Ultramercials: The Perception of Control
An ad format making advertisers, publishers, and consumers happy.
An ad format making advertisers, publishers, and consumers happy.
If one were to compile a list of marketers’ primary concerns, how consumers respond to their ads is certain to be near the top. Roundtable discussions and focus groups are routinely organized in an attempt to foretell audience reaction. First-round ad performance data is treated as gold.
One Internet ad technology company recently made an important discovery as far as consumer perception of online ads is concerned. The data suggests a parallel that could change online advertising, and publishing, in the years to come.
Ultramercial is the rich media ad-serving company behind the full-screen “e-mercials” that run on Salon.com. Since November 2002, the subscription-based online magazine has offered site visitors a choice: a paid subscription for ad-free access to all content or a “Free Day Pass” in exchange for viewing an Ultramercial ad to completion before being able to access premium content.
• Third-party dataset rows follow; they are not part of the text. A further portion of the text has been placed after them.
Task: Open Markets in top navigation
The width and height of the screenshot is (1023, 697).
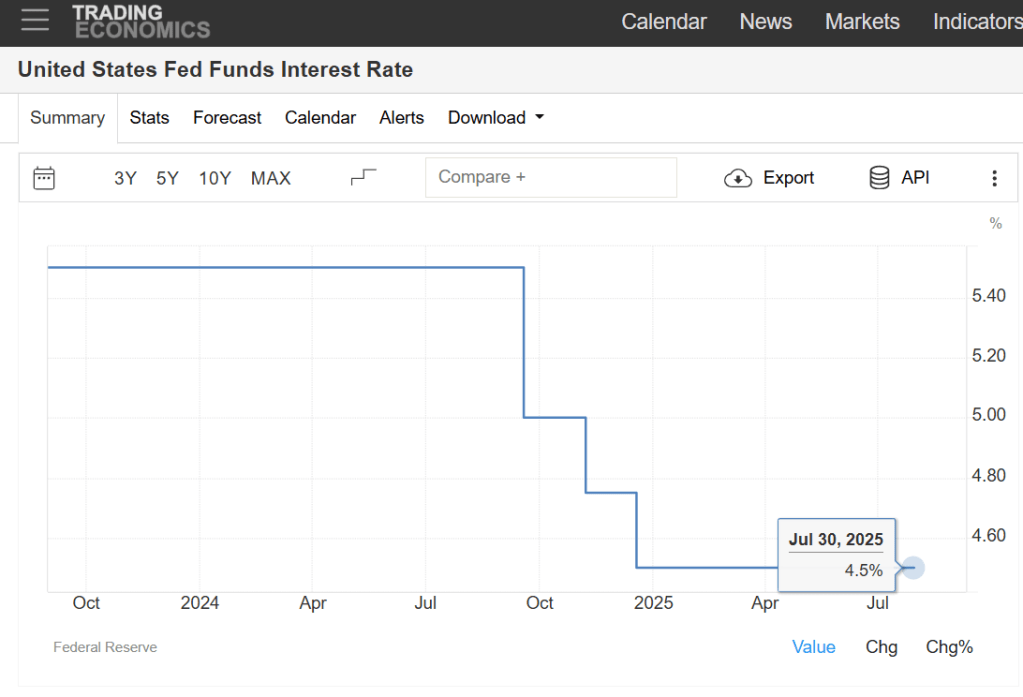Action: click(862, 22)
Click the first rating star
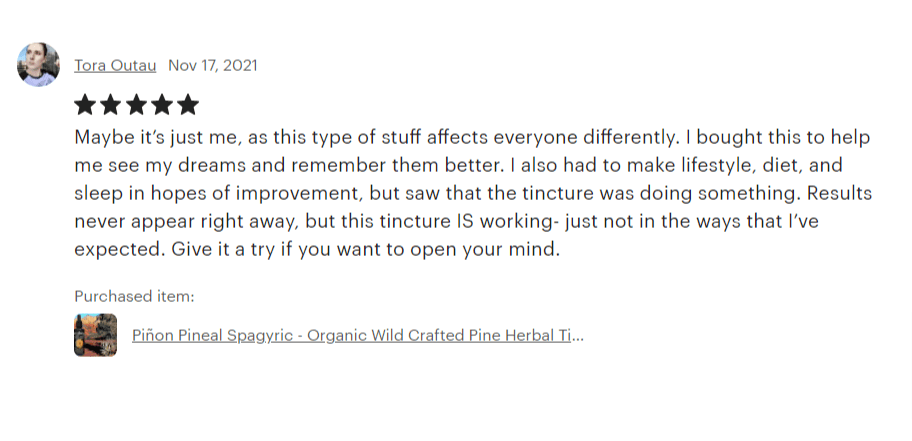Viewport: 912px width, 441px height. [x=85, y=105]
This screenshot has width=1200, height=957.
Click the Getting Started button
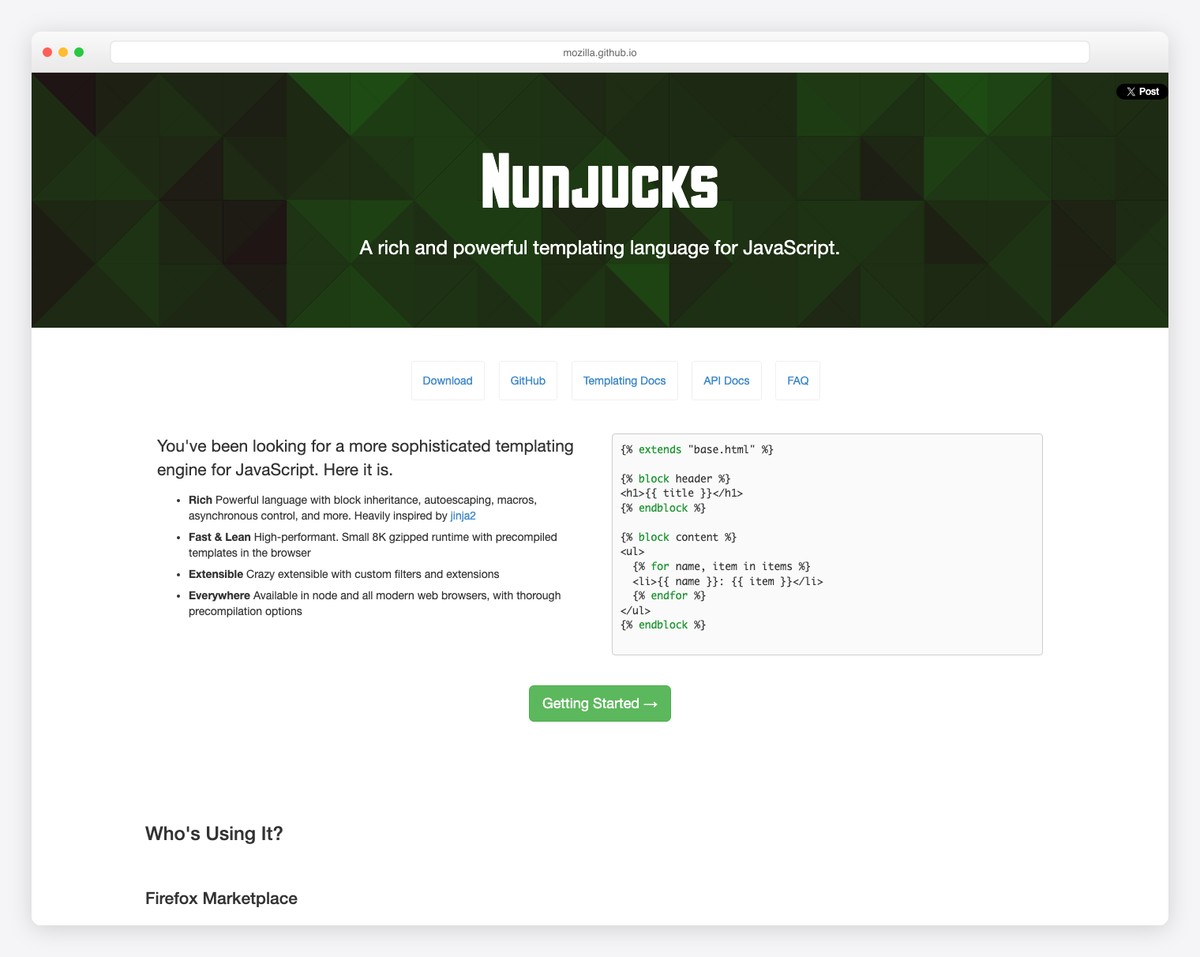tap(599, 703)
Data Ultramercial has been compiling reveals consumers aren’t just tolerating the ads but responding positively — to an astonishing degree. In Q1 2004, 80.53 percent of Internet users across all sites working with Ultramercial watched the ads to completion; 5.22 percent clicked through to the advertisers’ sites. According to Ultramercial COO Peter Lloyd, about 85 percent of this data comes from Salon.
Salon has not only benefited from positive user response to its Ultramercial ads through sustained revenue from satisfied advertisers, but it’s also experienced an interesting offshoot of this success. Since introducing its Free Day Pass, subscriptions have actually gone up. Lloyd and Salon attribute this to consumers’ ability to circumvent the fee barrier and judge the value of the content before spending. The quality of Salon’s content is paying off.
It’s long been believed consumers aren’t eager to acknowledge a correlation between free online content and advertising. They’re all for quality content for free but aren’t nearly as enthusiastic about the ads that underwrite this luxury.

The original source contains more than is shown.